According to this Theorem, the highest reproducible frequency of a digital system will be less than one-half the sampling rate. From the opposite point of view, the sampling rate must be greater than twice the highest frequency we wish to reproduce*. This frequency is often called the Nyquist frequency. A hypothetical system sampling a waveform at 20,000 cps cannot reproduce frequencies above 10,000 cps. It is important to note that this means ALL frequencies, including higher partials of lower tones. Additionally, nasty things happen when a sampled frequency is exactly at the Nyquist frequency: often a zero amplitude signal will result. This is called the critical frequency.
What happens when a frequency above the Nyquist frequency is sampled and played back? Do these frequencies simply disappear? Unfortunately not. Frequencies above the Nyquist frequency cause aliasing (also called foldover or biasing). The spurious frequencies they produce are predictable, in that they are mirrored the same distance below the Nyquist frequency as the originals were above it, at the original amplitudes.
With a sampling rate of 20,000 cps (therefore a Nyquist frequency of 10,000 cps), a frequency of 12,000 cps will alias at 8,000 cps, 2000 cps below the 10,000 cps Nyquist frequency. In the early day of lower sampling rates (not all that long ago), one could hope these aliased frequencies were weak and would mirror back on other partials making them less noticeable. in the example below, this might be the case if the fundamental were 500, 1000, 2000 or 4000 cps, but not if it were 750,1500, 3000 or 6,000 cps (review partials in Chapter One if necessary), which would not include the aliased tone in its spectra.

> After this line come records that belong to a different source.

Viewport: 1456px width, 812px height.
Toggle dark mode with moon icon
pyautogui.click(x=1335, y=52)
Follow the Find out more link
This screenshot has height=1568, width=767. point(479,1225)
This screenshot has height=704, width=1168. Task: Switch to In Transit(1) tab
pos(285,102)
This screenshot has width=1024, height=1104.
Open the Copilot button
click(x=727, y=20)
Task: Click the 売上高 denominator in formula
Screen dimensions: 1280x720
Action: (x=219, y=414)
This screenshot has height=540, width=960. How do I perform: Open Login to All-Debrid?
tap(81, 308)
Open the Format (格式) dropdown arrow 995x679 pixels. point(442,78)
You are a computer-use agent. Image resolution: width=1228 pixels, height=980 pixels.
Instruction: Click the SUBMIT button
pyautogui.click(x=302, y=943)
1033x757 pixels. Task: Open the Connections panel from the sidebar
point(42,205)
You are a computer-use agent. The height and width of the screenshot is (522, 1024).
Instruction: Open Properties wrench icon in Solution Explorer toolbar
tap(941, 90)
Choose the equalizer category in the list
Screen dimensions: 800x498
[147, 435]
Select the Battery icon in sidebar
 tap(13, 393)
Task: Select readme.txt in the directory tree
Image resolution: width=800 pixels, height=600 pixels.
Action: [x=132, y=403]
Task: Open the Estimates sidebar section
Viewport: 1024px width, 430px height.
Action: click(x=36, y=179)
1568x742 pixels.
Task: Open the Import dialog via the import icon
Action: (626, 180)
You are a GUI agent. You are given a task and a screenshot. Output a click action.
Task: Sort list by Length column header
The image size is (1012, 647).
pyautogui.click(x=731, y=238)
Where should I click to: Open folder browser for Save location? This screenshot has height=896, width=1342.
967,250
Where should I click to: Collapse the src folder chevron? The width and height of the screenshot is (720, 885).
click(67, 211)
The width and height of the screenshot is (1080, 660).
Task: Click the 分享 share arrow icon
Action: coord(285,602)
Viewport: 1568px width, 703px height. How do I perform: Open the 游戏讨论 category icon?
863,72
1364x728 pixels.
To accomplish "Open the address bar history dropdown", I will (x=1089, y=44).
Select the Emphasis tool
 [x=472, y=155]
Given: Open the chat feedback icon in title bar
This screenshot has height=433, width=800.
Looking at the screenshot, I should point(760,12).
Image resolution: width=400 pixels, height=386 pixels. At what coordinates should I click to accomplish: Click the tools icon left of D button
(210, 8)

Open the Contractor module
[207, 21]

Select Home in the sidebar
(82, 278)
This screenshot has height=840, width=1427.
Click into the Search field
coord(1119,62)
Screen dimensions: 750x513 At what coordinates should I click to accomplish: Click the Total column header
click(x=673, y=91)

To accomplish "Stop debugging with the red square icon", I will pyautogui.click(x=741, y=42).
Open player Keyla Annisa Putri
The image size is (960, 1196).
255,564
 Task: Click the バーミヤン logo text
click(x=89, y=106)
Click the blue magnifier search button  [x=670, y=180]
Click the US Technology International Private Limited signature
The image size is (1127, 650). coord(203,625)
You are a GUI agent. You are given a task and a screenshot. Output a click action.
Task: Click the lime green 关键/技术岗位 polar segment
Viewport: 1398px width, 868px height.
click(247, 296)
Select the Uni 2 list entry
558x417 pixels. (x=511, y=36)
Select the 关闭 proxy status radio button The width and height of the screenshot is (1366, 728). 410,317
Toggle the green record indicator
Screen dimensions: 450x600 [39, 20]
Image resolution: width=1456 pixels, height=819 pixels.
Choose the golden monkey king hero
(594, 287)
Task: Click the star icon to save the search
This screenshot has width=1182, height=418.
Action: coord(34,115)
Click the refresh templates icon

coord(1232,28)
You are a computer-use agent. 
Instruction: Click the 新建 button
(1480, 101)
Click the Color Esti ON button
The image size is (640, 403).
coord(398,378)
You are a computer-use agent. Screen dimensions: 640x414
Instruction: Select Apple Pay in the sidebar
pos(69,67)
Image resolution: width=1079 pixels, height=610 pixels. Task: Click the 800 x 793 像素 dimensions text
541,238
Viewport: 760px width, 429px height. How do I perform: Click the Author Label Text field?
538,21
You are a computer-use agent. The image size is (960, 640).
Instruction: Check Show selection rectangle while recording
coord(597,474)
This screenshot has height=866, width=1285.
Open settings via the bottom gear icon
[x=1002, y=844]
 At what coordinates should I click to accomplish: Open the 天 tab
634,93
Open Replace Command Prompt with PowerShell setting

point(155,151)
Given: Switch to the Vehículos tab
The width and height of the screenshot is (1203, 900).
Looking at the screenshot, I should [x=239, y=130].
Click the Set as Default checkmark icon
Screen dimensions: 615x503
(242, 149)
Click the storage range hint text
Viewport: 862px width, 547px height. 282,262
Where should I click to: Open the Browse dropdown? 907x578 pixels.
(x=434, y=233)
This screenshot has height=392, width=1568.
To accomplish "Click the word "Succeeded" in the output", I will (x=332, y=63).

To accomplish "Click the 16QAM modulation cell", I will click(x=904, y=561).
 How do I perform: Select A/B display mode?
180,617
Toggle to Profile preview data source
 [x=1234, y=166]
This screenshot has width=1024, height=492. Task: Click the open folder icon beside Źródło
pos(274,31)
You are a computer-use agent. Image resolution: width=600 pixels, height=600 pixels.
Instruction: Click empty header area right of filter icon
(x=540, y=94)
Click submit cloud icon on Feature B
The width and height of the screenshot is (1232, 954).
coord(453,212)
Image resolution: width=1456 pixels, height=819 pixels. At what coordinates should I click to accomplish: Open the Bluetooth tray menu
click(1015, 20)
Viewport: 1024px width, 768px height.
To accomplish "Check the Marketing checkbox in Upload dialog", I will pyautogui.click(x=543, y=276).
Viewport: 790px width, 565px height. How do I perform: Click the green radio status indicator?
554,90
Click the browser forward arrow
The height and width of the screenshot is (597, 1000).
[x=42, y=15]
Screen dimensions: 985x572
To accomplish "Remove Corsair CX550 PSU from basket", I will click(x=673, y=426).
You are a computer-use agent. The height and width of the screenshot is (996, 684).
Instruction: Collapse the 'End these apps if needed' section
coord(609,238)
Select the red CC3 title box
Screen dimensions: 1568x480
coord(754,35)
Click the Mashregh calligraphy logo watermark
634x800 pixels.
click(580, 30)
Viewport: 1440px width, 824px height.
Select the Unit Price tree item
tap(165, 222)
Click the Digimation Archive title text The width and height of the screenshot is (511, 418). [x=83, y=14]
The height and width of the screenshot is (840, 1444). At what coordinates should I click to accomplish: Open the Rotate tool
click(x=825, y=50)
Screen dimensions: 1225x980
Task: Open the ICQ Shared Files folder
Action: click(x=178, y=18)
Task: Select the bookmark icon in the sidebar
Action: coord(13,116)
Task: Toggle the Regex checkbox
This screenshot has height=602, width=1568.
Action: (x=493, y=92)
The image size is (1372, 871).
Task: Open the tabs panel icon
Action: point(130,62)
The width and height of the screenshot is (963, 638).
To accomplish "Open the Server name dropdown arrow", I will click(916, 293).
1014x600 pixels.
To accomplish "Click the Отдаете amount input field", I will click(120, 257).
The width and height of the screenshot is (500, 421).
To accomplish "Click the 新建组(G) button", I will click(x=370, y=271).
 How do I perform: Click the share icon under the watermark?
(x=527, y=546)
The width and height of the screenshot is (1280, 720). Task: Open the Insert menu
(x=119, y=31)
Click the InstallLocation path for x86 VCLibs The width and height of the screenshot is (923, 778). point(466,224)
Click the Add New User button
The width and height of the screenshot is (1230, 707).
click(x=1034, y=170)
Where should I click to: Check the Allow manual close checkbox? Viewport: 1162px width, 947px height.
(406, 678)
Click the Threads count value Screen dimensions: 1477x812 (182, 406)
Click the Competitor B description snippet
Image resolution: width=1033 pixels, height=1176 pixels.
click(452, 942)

Click here to hear the aliasing of a simple glissando from 440 Hz to 44,100 Hz at a sampling rate of 44.1K
The implication of the information above is that the sampling rate is responsible for the frequency response of the system.
Experiment: You can recreate a visual equivalent of aliasing in the following manner. Find a bar with a ceiling fan. After several beers or an equally attractive non-alcoholic beverage, rapidly blink your eyes while staring up at the fan. By altering the rate at which you blink, you should be able to create a false image of the fan blades moving more slowly or even moving backwards. A simpler method would be to watch an old Western, where the "sampling rate" of the film's frame rate creates an illusion of wagon wheels turning backwards.
* The theory, even as expressed here is not exactly what Nyquist said. The accurate description is that the sampling frequency must be twice the bandwidth of the input signal. In audio, we normally include 0 Hz in the frequency band, making it a baseband signal, so for our purposes the optimal audio bandwidth we wish to recreate is 0-20,000 Hz, so we may say that a sampling rate above 40,000 Hz will not cause aliasing.